* [What is being asked]: Reproduce word for word the part of the records that opens with the line containing "Where should I click to: Pick" and closes with the line containing "click(1074, 543)", including both of those lines.
+===+
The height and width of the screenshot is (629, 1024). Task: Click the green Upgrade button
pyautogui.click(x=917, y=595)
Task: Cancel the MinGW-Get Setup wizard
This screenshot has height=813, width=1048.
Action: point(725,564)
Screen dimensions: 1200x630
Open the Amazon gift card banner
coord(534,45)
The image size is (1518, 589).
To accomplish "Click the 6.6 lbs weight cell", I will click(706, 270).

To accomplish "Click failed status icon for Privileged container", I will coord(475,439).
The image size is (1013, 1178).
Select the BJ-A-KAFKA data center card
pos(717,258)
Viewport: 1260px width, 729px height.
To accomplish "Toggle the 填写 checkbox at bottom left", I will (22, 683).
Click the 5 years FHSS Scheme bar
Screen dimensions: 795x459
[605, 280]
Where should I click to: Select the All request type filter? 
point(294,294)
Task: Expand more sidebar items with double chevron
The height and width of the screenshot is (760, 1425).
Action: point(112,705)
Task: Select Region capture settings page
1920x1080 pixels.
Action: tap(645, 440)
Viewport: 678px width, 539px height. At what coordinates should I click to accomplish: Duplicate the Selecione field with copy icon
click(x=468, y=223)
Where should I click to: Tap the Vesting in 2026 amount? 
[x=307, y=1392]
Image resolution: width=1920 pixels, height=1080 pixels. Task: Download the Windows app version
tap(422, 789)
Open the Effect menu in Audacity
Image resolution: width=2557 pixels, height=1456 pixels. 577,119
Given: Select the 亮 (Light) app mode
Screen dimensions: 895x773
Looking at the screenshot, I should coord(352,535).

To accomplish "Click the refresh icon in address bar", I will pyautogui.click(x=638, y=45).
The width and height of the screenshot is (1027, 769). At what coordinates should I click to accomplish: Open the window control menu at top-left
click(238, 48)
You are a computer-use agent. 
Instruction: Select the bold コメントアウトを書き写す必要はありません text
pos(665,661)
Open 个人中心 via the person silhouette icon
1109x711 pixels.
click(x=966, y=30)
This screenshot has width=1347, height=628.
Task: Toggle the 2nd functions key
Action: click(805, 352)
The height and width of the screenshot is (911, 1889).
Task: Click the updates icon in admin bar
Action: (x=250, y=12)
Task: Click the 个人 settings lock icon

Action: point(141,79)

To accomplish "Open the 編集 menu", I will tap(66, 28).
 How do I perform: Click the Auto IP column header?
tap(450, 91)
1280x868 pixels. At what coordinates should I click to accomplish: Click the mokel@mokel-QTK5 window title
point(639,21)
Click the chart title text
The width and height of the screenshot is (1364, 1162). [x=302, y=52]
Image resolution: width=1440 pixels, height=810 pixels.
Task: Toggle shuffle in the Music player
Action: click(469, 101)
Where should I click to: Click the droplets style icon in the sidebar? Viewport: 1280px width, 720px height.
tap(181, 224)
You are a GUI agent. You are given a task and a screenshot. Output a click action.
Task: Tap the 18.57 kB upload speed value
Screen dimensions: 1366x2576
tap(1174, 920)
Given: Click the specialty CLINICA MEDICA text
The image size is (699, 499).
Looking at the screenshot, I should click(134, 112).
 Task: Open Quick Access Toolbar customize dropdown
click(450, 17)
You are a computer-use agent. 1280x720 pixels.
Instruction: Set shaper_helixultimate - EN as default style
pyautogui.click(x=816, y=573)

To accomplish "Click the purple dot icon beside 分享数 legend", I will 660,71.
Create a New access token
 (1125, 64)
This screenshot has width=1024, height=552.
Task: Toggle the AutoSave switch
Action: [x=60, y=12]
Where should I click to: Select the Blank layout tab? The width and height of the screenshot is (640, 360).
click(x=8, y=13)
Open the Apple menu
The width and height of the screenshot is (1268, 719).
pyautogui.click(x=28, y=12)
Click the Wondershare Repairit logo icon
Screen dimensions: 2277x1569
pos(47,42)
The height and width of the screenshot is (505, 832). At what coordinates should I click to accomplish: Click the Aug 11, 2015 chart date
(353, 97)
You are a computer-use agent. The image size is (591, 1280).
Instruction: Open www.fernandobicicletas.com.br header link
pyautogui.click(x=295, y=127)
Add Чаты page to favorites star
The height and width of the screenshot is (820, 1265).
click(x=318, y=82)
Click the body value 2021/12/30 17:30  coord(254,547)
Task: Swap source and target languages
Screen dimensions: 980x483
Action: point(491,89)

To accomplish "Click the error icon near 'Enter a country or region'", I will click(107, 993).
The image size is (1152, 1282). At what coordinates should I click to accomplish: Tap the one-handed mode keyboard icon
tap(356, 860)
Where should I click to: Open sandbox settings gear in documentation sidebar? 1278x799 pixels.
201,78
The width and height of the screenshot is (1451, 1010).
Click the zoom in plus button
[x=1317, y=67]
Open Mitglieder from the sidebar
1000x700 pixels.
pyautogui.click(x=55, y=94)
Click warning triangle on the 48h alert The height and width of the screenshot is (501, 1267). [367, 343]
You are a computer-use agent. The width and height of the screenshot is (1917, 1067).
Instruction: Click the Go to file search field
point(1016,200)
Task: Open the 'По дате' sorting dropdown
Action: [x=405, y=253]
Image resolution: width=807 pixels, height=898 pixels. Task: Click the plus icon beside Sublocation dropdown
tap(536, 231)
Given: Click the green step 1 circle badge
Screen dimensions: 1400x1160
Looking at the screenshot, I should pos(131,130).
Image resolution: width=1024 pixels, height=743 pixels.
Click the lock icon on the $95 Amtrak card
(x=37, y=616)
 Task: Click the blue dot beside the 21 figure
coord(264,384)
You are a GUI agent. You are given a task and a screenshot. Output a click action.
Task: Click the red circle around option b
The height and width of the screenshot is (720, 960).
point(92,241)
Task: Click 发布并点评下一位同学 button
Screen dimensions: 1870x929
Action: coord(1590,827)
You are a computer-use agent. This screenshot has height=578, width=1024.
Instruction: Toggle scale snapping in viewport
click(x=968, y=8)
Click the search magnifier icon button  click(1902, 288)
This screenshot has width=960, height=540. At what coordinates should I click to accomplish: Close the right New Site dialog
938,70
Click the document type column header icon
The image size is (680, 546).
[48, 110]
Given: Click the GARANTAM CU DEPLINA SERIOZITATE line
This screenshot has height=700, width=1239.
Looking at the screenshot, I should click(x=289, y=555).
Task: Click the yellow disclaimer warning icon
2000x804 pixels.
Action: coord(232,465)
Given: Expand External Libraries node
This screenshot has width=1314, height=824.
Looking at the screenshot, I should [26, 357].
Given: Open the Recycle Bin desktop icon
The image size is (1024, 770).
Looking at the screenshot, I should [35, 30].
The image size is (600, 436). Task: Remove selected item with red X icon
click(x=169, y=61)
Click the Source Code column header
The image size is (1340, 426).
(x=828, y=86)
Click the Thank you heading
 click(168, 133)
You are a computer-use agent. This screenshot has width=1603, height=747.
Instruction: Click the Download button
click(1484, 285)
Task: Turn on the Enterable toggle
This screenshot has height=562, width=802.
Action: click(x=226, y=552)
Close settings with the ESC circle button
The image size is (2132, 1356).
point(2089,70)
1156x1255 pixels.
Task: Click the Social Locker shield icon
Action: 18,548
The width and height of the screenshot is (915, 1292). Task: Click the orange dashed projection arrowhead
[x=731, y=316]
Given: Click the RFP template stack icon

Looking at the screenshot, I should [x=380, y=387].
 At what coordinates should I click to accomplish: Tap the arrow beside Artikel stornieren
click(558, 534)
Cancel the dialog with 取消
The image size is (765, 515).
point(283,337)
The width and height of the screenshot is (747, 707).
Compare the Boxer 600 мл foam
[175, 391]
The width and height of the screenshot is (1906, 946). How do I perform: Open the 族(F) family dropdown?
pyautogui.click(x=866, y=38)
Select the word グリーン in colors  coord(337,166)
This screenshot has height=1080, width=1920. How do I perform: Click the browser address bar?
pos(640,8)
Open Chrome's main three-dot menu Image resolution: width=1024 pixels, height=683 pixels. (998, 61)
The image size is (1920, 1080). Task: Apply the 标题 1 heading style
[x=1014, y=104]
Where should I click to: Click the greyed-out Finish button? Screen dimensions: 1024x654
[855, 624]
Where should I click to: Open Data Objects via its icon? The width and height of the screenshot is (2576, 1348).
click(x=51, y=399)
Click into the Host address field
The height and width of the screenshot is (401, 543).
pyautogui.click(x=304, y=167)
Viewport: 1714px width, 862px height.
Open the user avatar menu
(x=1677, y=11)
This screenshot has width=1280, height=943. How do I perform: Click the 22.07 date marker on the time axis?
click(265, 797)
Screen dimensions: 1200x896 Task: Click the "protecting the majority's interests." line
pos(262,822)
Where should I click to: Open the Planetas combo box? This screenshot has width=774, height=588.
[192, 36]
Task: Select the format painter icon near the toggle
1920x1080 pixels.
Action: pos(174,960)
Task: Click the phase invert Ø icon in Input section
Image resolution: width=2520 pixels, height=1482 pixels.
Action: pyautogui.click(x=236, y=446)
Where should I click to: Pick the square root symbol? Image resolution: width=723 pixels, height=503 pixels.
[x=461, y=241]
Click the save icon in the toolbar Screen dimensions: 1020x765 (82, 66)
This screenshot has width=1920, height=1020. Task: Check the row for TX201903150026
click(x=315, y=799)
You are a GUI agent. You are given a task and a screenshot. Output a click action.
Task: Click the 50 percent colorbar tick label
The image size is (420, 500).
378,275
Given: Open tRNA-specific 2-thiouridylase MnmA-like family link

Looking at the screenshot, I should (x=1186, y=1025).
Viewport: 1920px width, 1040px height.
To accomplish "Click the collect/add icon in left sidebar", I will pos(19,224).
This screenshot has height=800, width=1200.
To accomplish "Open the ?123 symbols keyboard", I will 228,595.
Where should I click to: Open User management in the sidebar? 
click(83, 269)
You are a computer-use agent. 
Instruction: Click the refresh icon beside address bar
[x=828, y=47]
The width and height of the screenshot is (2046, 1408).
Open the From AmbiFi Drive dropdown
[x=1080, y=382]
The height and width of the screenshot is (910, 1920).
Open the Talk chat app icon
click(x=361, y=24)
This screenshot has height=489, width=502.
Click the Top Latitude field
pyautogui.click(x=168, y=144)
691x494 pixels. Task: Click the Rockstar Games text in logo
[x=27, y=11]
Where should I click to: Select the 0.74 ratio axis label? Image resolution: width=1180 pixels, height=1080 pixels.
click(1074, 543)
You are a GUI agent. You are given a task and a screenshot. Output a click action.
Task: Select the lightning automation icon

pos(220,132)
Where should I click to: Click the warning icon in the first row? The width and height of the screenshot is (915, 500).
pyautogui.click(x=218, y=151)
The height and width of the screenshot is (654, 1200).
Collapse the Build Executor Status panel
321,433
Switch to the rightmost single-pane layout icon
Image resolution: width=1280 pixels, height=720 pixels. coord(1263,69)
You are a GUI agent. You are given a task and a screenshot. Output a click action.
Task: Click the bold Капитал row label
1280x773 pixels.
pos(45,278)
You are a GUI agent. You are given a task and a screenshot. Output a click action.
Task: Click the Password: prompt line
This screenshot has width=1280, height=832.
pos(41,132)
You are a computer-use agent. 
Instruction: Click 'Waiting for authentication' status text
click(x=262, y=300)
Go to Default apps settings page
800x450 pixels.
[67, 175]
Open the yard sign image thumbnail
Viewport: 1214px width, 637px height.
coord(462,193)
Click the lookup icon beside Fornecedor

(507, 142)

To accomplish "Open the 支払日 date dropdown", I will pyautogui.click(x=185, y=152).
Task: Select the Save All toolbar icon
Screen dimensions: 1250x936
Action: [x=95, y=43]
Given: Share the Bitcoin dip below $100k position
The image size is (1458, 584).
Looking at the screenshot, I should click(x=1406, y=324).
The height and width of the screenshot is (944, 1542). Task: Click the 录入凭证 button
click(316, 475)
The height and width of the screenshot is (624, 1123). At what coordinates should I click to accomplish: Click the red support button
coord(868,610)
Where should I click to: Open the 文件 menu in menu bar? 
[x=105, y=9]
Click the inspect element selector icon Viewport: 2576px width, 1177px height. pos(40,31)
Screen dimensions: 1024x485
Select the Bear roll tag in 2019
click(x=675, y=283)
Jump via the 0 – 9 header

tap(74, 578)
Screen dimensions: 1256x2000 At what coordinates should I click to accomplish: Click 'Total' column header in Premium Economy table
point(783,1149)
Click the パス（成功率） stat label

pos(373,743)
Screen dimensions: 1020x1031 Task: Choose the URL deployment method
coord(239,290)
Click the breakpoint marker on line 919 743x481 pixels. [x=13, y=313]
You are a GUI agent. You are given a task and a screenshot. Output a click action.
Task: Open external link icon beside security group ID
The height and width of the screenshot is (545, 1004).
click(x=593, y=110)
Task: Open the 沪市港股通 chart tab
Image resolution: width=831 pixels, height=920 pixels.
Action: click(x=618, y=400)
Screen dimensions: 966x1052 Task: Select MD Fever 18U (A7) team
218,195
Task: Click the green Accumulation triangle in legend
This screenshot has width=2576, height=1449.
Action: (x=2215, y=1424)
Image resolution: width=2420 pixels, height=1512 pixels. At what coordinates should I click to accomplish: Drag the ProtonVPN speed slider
+===+
* [Result of the task]:
Where should I click to: Pick the square root symbol? Image resolution: width=723 pixels, height=503 pixels.
[x=461, y=241]
Click the save icon in the toolbar Screen dimensions: 1020x765 (82, 66)
This screenshot has width=1920, height=1020. Task: Check the row for TX201903150026
click(x=315, y=799)
You are a GUI agent. You are given a task and a screenshot. Output a click action.
Task: Click the 50 percent colorbar tick label
The image size is (420, 500).
378,275
Given: Open tRNA-specific 2-thiouridylase MnmA-like family link

Looking at the screenshot, I should (x=1186, y=1025).
Viewport: 1920px width, 1040px height.
To accomplish "Click the collect/add icon in left sidebar", I will pos(19,224).
This screenshot has height=800, width=1200.
To accomplish "Open the ?123 symbols keyboard", I will 228,595.
Where should I click to: Open User management in the sidebar? 
click(83, 269)
You are a computer-use agent. 
Instruction: Click the refresh icon beside address bar
[x=828, y=47]
The width and height of the screenshot is (2046, 1408).
Open the From AmbiFi Drive dropdown
[x=1080, y=382]
The height and width of the screenshot is (910, 1920).
Open the Talk chat app icon
click(x=361, y=24)
This screenshot has height=489, width=502.
Click the Top Latitude field
pyautogui.click(x=168, y=144)
691x494 pixels. Task: Click the Rockstar Games text in logo
[x=27, y=11]
Where should I click to: Select the 0.74 ratio axis label? Image resolution: width=1180 pixels, height=1080 pixels.
click(1074, 543)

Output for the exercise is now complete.